Working data START
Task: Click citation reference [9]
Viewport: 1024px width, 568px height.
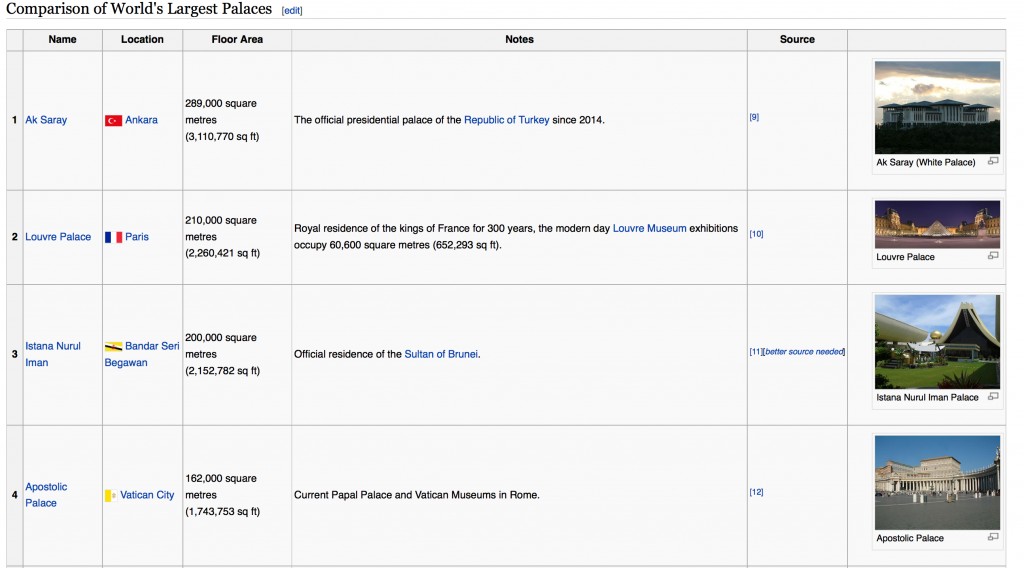Action: pos(754,117)
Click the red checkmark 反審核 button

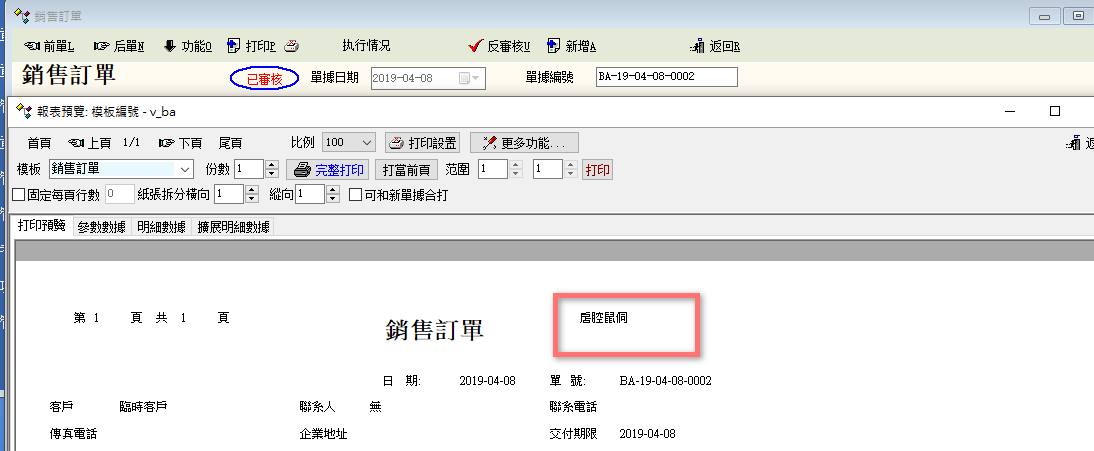pos(499,46)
Working data END
- Exercise prompt: Word for word, restate all of the data, but do not copy the pictures.

- Answer for the task:
Task: Click citation reference [9]
Viewport: 1024px width, 568px height.
Action: pos(754,117)
Click the red checkmark 反審核 button

pos(499,46)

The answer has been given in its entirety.